The end of free entry: York residents to be charged to enter museums and gallery

21 Jul 2015 @ 8.38 pm
| News

A great big fat perk of living in York looks set to come to an end.

Until now, residents could get a year’s free access to the York Castle Museum, the Yorkshire Museum and the Art Gallery for the price of a YorkCard, currently £3.

To change that and start charging residents, the York Museums Trust – which runs all three – must gain permission from City of York Council.

It has asked to do just that – and the council looks set to agree.

The trust had already announced plans to charge adults £7.50 to visit the refurbished art gallery when it reopens on August 1; and to introduce a YMT card, cost £22, to give one adult year-round access to its venues.

Under proposals being scrutinised by councillors next week, YorkCard holders would get a discounted YMT card – but still have to pay £17 a year.

Otherwise residents will have to pay normal entry price on each visit.

The council’s options

The Yorkshire Museum. Photograph © Richard North on Flickr
The Yorkshire Museum. Photograph © Richard North on Flickr

At the decision session for the executive member for culture, leisure and tourism on July 29, councillors will be presented with three options:

  1. to agree to the trust’s request
  2. to agree to the request but with conditions, or
  3. to continue to insist on free access for YorkCard holders.

Option 3 would have major financial consequences for the council, warns assistant director Charlie Croft in his report.

He said the museums trust based their business plan on the understanding that the council would end free entry for York residents by the time the art gallery reopened on August 1.

Mr Croft says that if the council is not willing to end free entry for residents, it could cost the city £700,000 per year.

He writes:

This cannot be recommended in light of the council’s future budget position.

It should be noted that, should YMT not be able to continue to operate the museums and gallery its staff and obligations would revert to the council, creating a potential multi-million pound liability.

What about option 2 – agree to bring in the £17 residents’ card but with conditions?

In negotiations with Cllr Nigel Ayre, executive member for leisure, culture and tourism, the trust has suggested it would be willing to agree to two concessions…

  1. Kids Go Free, allowing free access for children under 16, and
  2. continued free access for York residents during the two-day Residents Festival and on one further day to be specified.

Cllr Ayre said:

I am pleased that as a result of these discussions there is an option to offer free access to the Art Gallery and Castle Museum for YorkCard holders during the Residents’ Festival and one further day as well as all year-round free access to under 16s.

The financial pressures

Chief executive of York Museums Trust Janet Barnes outside York Art Gallery. Photograph: Richard McDougall
Chief executive of York Museums Trust Janet Barnes outside York Art Gallery. Photograph: Richard McDougall

Due to funding pressures, the council’s annual grant to the YMT has reduced from £1.5m in 2012/13 to £600,000 in 2015/16, a 60% cut.

The trust’s revenue funding is nearly £1m per year less than it was just two years ago because of budget cuts from central government.

YMT is faced with further serious cuts in funding.
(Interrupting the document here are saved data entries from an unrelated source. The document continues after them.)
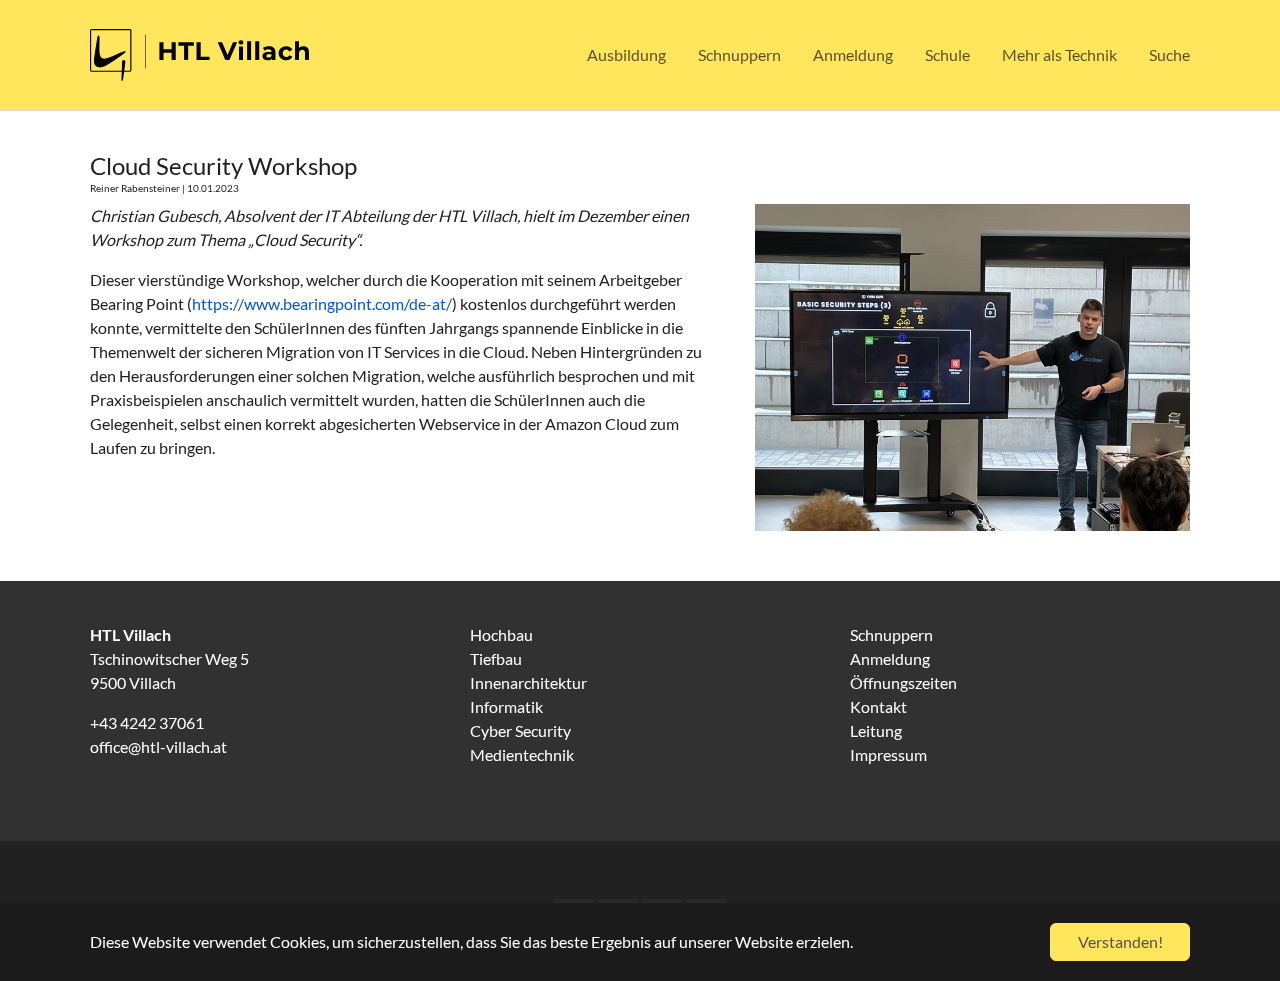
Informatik (506, 706)
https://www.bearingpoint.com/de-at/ (322, 303)
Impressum (888, 754)
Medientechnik (522, 754)
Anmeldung (890, 658)
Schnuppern (891, 634)
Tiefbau (496, 658)
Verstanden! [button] (1120, 941)
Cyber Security (520, 730)
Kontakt (878, 706)
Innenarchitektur (528, 682)
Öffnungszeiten (903, 682)
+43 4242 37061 (147, 722)
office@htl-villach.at (158, 746)
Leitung (876, 730)
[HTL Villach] (199, 55)
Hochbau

But it is also investing heavily in its venues. Since it came into being in 2002, the trust has raised about £16m which it has invested in the council’s buildings, gardens, public programmes and collections.

Outgoing trust chief executive Janet Barnes said the investment would continue:

Future plans also include extending Yorkshire Museum by creating a new temporary exhibition gallery in the basement currently used as a museum store.

YMT is also planning to create a brand new visitor attraction at York St Mary’s which will tell the history of York using the latest technology.

The longer term plan will be improving York Castle Museum to create museum facilities appropriate for the 21st century.

All these projects “will celebrate the importance of York and we will need the support of the city council and local residents to achieve them,” she said.